Work to be completed: Please select and copy every line of the records below that contains the word "Click". Case counts, so a line matches only if the capitalization is the same.

Given data:
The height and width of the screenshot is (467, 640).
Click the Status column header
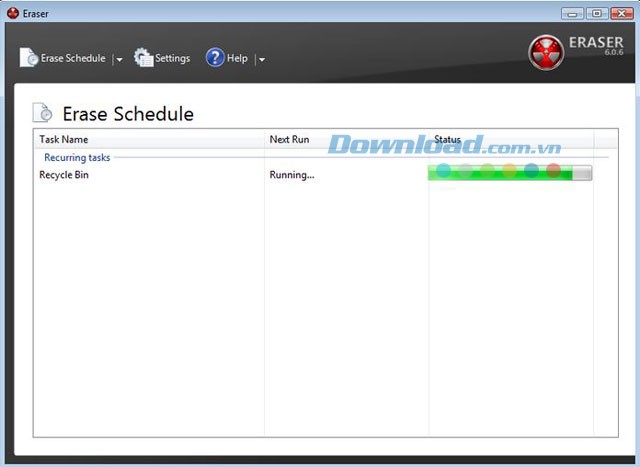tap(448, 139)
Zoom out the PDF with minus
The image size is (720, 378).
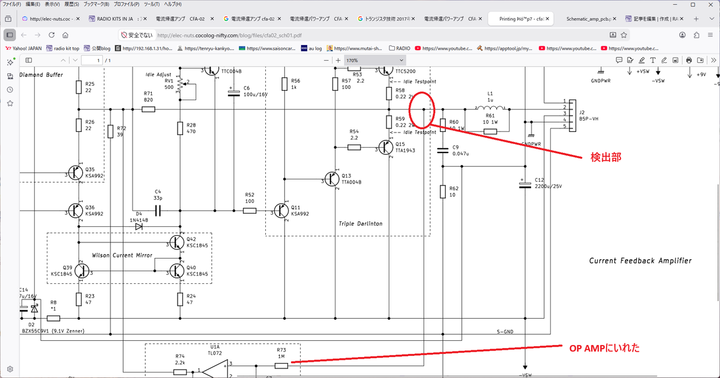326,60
...
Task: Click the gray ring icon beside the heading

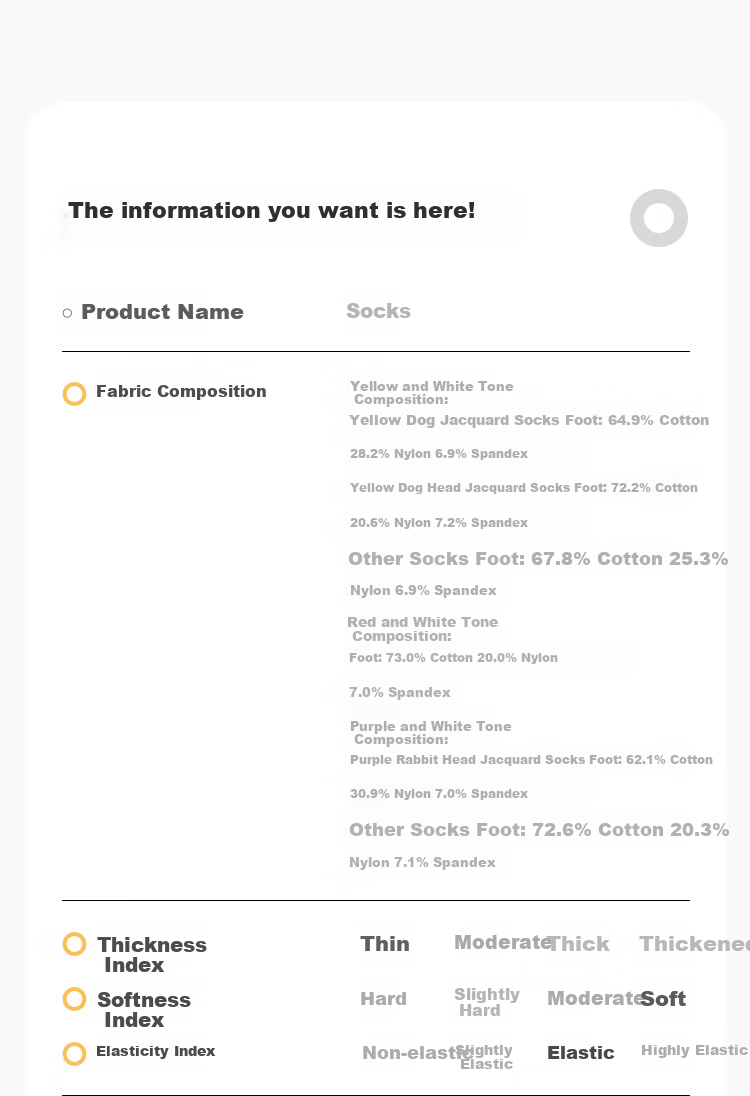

Response:
Click the Status column header
Task: Click the gray ring icon beside the heading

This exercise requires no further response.